======== Provided data

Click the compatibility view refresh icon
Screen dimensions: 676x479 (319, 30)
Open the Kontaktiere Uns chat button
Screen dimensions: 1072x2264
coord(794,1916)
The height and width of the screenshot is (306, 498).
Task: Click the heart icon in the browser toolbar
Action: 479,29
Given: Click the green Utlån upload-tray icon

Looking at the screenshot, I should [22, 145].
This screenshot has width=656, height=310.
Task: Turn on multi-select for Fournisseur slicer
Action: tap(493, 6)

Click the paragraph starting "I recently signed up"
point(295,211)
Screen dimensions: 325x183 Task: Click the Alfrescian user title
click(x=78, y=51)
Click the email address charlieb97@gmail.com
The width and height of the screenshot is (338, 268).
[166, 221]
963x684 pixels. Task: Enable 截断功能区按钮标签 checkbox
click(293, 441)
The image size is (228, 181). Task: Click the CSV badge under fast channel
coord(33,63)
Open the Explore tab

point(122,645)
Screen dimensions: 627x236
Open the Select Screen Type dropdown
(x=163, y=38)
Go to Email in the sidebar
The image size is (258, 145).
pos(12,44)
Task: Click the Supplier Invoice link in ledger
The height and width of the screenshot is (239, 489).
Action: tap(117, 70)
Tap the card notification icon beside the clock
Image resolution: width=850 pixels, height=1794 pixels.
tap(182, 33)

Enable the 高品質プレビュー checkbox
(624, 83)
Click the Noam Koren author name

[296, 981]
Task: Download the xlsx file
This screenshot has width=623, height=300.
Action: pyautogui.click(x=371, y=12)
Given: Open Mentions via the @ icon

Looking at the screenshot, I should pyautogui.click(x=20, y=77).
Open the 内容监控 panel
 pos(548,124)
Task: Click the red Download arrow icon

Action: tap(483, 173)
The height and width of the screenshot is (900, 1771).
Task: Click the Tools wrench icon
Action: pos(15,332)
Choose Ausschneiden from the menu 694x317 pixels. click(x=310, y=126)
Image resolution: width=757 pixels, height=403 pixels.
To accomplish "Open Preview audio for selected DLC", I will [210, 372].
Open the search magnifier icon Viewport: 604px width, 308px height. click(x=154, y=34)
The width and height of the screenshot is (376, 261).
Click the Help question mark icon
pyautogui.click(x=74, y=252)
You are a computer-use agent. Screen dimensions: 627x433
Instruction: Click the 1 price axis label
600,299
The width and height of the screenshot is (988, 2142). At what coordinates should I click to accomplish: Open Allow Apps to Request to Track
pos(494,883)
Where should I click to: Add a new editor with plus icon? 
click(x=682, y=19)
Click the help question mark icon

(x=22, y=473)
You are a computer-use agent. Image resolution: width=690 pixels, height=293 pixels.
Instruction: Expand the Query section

================

Description of the task ▸ Find every line in the records above that contains the word "computer", and copy each one.

Solved exercise ▸
You are a computer-use agent. Screen dimensions: 627x433
You are a computer-use agent. Image resolution: width=690 pixels, height=293 pixels.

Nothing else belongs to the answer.